Photo: Flickr via mancosu
Some people’s willingness to accept income inequality has everything to do with their perception of choice, Pacific Standard’s Tom Jacobs reports.Psychologists Krishna Savani of Columbia Business School and Aneeta Rattan of Stanford University expand on the topic in a study published by Psychological Science:
“The concept of choice makes people less disturbed by facts about existing wealth inequality in the United States, more likely to underestimate the role of societal factors in individuals’ successes, less likely to support the redistribution of educational resources, and less likely to support raising taxes on the rich—even if doing so would help resolve a budget deficit crisis.
Thinking in terms of choice, we argue, activates the belief that life outcomes stem from personal agency, not societal factors, and thereby leads people to justify wealth inequality.”
In layman’s terms, we make peace with the idea that some people are destitute and others are well-off because of personal choices, rather than any possible chinks in our economical and societal armour.
Here’s how Rattan and Savani came to that conclusion:
They used six different experiments, giving half the participants in each experiment a different task. One half were asked to list out a series of choices they’d made over the last 24 hours. The other half were just asked to do something that involved no choice-making.
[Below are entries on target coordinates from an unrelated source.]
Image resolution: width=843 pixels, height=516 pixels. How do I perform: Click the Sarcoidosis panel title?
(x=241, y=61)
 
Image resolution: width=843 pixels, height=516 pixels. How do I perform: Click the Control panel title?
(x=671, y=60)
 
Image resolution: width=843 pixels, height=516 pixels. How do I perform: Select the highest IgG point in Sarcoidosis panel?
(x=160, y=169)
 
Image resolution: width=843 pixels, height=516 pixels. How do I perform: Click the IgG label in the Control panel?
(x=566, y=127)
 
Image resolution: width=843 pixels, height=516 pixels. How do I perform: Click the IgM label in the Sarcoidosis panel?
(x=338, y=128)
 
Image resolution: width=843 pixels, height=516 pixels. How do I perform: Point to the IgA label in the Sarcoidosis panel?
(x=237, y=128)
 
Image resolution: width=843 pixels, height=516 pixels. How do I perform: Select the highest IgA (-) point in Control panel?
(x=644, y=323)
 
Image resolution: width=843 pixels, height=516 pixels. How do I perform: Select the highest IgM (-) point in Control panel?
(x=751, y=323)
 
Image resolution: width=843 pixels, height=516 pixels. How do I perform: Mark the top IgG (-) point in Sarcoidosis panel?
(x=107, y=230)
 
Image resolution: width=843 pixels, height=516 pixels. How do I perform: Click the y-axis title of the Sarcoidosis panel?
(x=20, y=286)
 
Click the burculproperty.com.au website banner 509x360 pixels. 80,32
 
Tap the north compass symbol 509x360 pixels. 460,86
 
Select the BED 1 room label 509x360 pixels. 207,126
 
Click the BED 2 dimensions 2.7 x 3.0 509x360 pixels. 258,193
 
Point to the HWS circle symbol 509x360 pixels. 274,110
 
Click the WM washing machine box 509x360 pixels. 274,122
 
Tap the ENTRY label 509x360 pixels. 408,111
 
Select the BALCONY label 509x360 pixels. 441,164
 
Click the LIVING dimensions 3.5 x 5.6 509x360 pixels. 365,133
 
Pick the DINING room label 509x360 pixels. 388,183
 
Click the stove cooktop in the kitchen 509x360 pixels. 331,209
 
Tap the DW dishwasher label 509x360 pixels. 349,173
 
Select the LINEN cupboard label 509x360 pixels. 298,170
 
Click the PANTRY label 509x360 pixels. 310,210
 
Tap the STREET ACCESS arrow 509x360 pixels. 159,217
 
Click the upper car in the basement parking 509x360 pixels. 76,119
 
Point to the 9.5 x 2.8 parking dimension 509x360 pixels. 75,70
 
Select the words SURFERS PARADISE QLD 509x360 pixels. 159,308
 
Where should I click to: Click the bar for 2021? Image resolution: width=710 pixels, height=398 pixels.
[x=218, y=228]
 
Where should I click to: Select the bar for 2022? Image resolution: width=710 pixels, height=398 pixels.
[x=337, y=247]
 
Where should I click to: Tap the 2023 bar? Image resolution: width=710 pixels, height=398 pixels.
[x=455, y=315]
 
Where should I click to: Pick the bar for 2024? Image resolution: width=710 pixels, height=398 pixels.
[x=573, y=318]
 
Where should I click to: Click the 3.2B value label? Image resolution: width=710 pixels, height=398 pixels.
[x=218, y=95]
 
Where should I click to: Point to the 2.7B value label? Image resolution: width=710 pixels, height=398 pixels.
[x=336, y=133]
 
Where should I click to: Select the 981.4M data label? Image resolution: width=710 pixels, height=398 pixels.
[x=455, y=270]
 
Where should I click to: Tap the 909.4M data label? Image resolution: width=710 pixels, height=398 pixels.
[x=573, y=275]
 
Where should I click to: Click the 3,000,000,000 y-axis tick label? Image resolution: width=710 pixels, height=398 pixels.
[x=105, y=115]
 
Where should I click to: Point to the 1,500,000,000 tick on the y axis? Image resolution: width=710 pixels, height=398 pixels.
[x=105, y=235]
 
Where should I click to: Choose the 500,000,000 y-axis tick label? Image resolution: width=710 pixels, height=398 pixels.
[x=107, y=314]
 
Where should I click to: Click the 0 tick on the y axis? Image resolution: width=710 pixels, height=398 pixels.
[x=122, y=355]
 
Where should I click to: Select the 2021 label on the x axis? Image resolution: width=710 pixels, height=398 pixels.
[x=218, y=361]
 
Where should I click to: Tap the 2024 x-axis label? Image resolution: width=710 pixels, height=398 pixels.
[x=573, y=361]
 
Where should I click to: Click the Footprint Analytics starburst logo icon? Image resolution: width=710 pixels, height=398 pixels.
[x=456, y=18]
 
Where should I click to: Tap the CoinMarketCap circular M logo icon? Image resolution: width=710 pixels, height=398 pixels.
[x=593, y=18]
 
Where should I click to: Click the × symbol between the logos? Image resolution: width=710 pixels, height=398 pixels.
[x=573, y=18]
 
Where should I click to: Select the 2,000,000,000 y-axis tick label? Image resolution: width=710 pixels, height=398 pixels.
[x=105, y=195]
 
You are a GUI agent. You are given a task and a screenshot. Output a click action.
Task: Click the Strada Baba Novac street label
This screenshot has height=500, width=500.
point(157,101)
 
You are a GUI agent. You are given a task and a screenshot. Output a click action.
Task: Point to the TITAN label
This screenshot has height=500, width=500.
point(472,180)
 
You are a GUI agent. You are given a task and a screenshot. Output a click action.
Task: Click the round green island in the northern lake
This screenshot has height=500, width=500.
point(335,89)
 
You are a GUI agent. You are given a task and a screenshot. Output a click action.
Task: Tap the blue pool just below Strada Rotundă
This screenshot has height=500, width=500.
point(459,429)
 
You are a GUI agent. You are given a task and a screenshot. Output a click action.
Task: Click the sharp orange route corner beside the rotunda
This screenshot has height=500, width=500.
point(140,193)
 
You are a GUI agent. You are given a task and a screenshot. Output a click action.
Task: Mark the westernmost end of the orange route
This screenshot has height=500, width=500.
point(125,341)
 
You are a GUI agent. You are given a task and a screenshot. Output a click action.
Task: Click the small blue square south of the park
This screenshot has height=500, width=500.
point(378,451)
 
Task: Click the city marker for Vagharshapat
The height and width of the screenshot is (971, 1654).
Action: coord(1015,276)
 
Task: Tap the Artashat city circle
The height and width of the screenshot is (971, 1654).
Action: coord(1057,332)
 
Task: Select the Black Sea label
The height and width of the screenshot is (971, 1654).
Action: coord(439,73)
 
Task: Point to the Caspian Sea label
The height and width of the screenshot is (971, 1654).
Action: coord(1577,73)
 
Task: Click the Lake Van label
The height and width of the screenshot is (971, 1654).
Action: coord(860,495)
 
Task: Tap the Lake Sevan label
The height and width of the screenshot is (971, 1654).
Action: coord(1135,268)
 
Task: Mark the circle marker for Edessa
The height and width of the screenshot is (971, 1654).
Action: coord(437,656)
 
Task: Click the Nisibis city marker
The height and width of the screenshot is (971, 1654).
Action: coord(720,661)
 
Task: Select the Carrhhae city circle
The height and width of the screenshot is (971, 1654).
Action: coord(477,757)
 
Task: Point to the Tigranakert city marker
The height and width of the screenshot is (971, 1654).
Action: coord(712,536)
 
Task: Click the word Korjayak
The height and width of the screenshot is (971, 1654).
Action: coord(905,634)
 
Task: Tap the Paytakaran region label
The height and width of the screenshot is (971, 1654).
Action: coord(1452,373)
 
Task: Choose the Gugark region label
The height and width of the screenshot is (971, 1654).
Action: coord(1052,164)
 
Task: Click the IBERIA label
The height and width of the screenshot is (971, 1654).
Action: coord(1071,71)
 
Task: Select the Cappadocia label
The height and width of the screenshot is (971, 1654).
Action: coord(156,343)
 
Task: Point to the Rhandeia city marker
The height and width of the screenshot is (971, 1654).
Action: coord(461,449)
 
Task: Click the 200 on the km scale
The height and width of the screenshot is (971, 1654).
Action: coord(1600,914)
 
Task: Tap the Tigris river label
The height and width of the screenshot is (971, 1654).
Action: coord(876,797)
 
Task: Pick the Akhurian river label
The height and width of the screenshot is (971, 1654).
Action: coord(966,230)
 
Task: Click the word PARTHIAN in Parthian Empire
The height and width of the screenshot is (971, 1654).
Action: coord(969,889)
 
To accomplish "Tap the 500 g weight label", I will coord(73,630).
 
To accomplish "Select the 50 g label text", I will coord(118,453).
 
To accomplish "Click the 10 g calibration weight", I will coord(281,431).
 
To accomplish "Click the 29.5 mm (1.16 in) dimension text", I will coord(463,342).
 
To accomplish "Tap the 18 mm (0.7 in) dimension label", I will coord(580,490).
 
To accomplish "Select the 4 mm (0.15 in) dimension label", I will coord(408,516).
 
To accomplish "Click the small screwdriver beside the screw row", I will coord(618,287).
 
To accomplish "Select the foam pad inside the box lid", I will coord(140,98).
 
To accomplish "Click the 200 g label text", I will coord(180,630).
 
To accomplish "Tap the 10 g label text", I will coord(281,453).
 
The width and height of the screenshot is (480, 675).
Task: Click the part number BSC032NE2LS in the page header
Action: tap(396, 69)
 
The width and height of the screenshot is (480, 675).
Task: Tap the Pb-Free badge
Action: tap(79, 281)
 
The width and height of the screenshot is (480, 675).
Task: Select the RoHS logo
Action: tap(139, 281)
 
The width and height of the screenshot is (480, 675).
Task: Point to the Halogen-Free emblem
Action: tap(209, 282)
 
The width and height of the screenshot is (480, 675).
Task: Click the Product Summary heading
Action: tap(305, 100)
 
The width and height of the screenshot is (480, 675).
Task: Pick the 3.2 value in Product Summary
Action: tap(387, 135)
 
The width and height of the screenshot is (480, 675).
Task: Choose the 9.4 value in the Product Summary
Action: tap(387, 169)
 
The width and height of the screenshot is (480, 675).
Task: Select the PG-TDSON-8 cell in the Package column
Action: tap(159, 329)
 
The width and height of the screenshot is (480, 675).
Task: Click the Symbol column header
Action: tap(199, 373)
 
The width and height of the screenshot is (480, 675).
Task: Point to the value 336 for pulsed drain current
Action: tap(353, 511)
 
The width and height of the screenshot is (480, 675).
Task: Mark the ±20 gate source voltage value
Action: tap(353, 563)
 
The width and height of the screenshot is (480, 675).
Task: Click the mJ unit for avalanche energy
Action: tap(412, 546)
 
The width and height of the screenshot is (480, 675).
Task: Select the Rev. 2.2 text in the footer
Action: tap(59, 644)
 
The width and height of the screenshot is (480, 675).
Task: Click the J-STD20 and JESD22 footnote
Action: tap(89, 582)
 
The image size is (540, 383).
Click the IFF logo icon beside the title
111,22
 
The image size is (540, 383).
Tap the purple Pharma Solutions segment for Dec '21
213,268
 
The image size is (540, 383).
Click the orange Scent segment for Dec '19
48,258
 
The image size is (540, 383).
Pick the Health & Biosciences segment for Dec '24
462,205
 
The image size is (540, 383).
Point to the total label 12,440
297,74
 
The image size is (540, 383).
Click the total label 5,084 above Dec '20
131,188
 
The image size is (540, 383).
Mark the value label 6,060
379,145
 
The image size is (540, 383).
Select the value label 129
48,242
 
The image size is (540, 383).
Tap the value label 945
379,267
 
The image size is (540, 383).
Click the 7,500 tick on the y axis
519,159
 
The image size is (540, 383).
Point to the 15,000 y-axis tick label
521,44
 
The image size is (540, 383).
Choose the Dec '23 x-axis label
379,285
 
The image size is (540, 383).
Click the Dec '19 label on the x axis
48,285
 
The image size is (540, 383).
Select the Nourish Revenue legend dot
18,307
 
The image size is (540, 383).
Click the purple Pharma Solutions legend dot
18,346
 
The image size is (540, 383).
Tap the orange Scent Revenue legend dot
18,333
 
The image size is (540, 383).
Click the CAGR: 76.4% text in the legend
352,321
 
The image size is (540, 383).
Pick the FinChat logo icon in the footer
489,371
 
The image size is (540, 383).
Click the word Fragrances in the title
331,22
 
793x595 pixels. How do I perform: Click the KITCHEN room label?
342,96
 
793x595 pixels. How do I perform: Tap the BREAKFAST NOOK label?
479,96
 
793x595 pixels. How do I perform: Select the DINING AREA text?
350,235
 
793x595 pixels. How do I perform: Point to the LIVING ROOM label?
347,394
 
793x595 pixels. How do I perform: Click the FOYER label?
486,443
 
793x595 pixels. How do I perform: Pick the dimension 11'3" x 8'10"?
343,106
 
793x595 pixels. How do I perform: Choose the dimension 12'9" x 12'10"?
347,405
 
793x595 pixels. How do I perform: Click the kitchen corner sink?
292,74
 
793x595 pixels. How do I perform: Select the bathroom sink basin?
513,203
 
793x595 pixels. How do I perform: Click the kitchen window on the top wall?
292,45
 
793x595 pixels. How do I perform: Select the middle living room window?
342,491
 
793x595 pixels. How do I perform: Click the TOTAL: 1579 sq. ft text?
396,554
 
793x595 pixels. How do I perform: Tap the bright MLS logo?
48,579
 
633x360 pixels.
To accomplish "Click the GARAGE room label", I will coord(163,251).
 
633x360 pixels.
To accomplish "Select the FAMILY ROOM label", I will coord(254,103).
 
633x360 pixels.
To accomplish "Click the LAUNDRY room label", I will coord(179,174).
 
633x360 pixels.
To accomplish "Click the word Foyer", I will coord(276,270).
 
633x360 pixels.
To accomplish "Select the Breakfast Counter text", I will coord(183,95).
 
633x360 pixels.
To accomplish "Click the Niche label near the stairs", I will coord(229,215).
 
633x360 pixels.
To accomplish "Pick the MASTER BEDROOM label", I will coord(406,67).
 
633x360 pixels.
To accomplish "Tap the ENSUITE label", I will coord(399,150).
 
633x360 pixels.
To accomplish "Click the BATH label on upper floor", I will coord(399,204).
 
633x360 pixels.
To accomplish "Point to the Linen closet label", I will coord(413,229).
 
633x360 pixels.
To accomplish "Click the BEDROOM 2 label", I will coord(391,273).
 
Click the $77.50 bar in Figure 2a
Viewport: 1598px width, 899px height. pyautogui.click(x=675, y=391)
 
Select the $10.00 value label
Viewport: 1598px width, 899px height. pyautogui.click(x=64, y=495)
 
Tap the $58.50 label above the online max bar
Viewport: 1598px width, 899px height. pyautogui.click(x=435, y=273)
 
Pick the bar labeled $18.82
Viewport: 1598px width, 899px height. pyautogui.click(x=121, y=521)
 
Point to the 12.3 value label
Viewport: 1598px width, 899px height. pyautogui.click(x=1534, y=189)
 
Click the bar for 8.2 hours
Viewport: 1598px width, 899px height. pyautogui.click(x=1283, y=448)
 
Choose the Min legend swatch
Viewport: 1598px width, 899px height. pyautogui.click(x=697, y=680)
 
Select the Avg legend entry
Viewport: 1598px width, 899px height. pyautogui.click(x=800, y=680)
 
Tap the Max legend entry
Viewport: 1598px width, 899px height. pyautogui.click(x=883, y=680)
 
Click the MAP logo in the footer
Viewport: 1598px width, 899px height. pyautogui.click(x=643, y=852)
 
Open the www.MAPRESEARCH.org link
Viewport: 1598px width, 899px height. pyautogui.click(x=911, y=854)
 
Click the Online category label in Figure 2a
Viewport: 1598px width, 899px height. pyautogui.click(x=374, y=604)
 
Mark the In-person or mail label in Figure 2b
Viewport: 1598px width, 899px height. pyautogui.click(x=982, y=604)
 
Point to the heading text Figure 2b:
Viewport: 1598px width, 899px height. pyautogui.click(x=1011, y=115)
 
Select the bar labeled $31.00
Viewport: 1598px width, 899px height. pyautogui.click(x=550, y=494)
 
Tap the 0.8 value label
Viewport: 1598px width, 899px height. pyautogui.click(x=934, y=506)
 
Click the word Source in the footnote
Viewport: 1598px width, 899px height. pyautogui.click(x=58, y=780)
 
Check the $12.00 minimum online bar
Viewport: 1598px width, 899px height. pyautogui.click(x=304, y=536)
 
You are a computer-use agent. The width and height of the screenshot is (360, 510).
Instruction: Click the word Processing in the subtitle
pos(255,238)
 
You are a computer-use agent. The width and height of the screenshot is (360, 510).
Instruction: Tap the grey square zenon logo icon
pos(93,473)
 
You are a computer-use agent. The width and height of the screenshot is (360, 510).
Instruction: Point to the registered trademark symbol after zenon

Afterward, researchers ran through 10 different scenarios illustrating income disparity (i.e.: “Between 1990 and 2010, the average worker’s salary has risen less than 5 per cent, while the average CEO’s salary has risen by 500 per cent.”) to gauge their reaction.
What they found was that people who’d been forced to mull over choices were far less disturbed by news of income inequality and less-inclined to support programs that benefited the poor. For example, they might back a student aid program but not one targeting low-income students only.
“These findings indicate that the culturally valued concept of choice contributes to the maintenance of wealth inequality,” the researches conclude.
It’s an interesting point at a time when the gap between America’s rich and poor grows ever wider.
Between 2005 and 2009, the richest 10% in the country saw their wealth expand from 49% to 56%, according to a survey released last year by Pew Charitable Trusts. Of more than 2,000 adults surveyed, the majority said they felt wealthy citizens simply knew the right people or were born into money.
As a result, two-thirds of consumers said there are “very strong” or “strong” conflicts between the rich and the poor–up 19% from the same report just two years ago.